WHAT IS NEEDED:
Write the next part of the Disco Elysium review below, starting right after its last sentence.

Review of Disco Elysium

A noir-style single-player D&D campaign in a can!

Disco Elysium is an odd game. It is a non-combat role-playing game where you play a detective who can’t remember. He was sent to the unincorporated harbor city of Martinaise, in Revachol, to solve a murder. In that, you’re aided by a true Gamgee of a partner, Lieutenant Kim Kitsuragi. Over the course of the game you deal with the murder, the past of the character, the past of the world.

Before proceeding with the review, it’s worth pointing out there is legal drama around the studio that made the game. Wikipedia: “Disco Elysium:” Legal issues provides details, but for those who don’t want to buy a game under some cloud of studio controversy, you might wait. (I bought it before the issues came to light.)

I played on Linux via Proton/WINE, and the game ran fine. Controls are mouse and keyboard. You can use either, though I tended to use my mouse. The interface is nice and you’ll want to lean on the right-mouse button while moving in the world to help you know when the character has a thought orb above him. You can zoom using the mousewheel, you can scroll the dialogue panel by clicking and dragging.

The game is incredibly wordy, by design. It’s also thoroughly voice-acted with very distinctive voices. (The NPCs in the game are all different backgrounds and accents.) It is a game that swings for the fences of all applicable sense organs: eyes, ears, and feels. And it clobbers them all beautifully.

The basic gameplay involves interacting with NPCs through dialogue, asking questions, reacting. You gain experience for these interactions that let you spiff-up your character sheet. Other augments to character include your clothing and internalized thoughts in the thought cabinet. These thoughts have temporary effects and permanent ones, as well as a timeframe to complete the thought. You may forget them if you do not need or want them any longer, or if you need a slot to internalize a new thought—but if forgotten, they’re gone for good.

The various player stats are used when passive or active checks occur, letting you ask questions, get answers, perform tasks, notice things about the interogatee, about yourself, about the world. Active checks show you a percentage chance of success, and mousing over a check will show you its details (what you rolled versus what you needed to roll). There are red checks and white checks. Red checks are do-or-die. If you fail one, you can’t retry without save-scumming. Failed white checks may be retried by leveling up the relevant stat (or, sometimes, by poking around the world based on various hints).

ENTRIES PROVIDED:
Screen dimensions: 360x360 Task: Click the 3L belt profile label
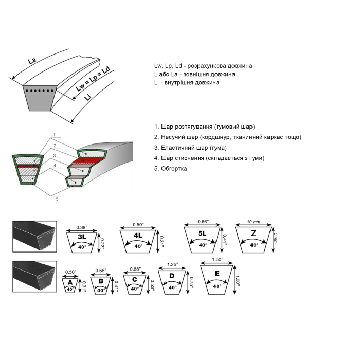click(x=82, y=237)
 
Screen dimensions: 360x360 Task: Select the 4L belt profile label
click(x=137, y=235)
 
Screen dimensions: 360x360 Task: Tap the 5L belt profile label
click(x=202, y=233)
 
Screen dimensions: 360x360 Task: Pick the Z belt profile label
click(x=254, y=233)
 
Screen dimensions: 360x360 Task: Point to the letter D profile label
click(x=172, y=276)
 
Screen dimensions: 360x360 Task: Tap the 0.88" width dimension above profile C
click(x=134, y=269)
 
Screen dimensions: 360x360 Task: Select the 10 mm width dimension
click(x=254, y=222)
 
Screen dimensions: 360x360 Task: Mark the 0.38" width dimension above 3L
click(x=82, y=227)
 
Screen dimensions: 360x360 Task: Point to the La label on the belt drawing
click(x=32, y=61)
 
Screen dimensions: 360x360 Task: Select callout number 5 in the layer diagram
click(x=57, y=199)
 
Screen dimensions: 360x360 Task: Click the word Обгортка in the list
click(x=174, y=169)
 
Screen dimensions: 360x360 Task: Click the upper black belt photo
click(x=35, y=236)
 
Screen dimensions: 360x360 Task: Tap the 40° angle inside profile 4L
click(x=138, y=246)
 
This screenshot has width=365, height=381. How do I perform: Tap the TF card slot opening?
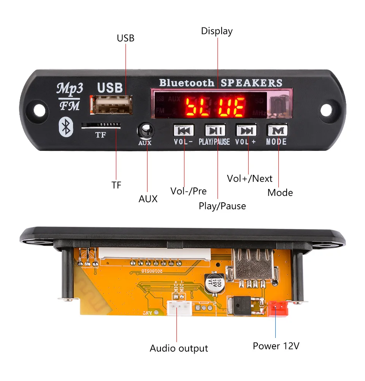tap(101, 125)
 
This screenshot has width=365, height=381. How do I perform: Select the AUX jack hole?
tap(145, 130)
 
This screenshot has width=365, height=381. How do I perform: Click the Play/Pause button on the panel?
tap(215, 131)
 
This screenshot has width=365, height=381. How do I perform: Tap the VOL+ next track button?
tap(246, 131)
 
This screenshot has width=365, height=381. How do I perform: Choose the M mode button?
tap(277, 131)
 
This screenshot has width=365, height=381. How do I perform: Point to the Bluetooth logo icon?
tap(66, 127)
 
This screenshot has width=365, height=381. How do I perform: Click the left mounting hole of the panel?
tap(39, 108)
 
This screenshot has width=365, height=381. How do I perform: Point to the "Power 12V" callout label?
tap(276, 346)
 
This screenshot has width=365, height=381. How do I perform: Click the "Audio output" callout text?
tap(179, 348)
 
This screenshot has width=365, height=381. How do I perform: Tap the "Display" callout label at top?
tap(217, 31)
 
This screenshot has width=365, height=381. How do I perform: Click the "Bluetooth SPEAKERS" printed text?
tap(221, 83)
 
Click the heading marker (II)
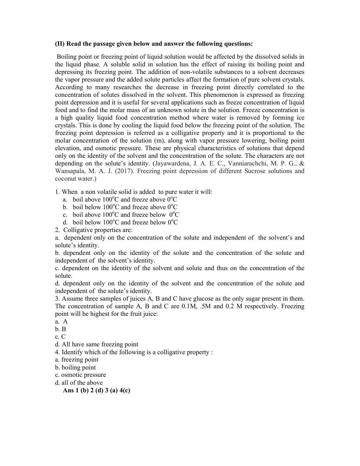[60, 44]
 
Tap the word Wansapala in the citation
[69, 171]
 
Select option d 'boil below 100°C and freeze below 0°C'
[125, 222]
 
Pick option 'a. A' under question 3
[62, 321]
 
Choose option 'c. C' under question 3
[60, 337]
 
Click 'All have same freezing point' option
[100, 344]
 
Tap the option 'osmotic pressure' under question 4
[84, 375]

RESPONSE BELOW:
Oftentimes, you will want to go into the proverbial phone booth to change your clothes before attempting a check. For example, if something requires higher Visual Calculus, you will want to change out of any clothes that give you debuffs to that stat and change into any clothes that buff it.

The basic gameplay is stretched over an incredible and dense campaign. Time passes through the day, interaction by interaction. NPCs start disappearing to sleep by about 2200 hours, and the clock stops around 0200 with the world mostly a ghost town. The story is divided into two main parts: the first two days (during which your movement is restricted to the northern urban harbor area) and days three-plus, when you can roam around the coastal village south as well.

On my first playthrough, I had a harder time playing it continuously, feeling the need to take time to digest between smaller sessions. It can be tricky on that first run, to know what matters, to know what’s going on. But it has good replay value, and I completed seven runs total. Even then, there were things I missed. Small things, perhaps, but there is a lot of solid, funny, poignant world in this game.

It took me 121 hours to get all 40 achievements. While I can’t say if I’d currently buy it again, with the drama going on with the developers, if that’s resolved (or it doesn’t bother you) this game is worth a look, a listen, and several feels.


Without going too much into the specifics of the allegations or drama around the company, in some ways it seems almost fitting or at least expected, given the contents of the game, that such a thing would happen. Life imitates art, after all. But those involved produced a great game, and I hope they will find their way to produce more quality work in the future.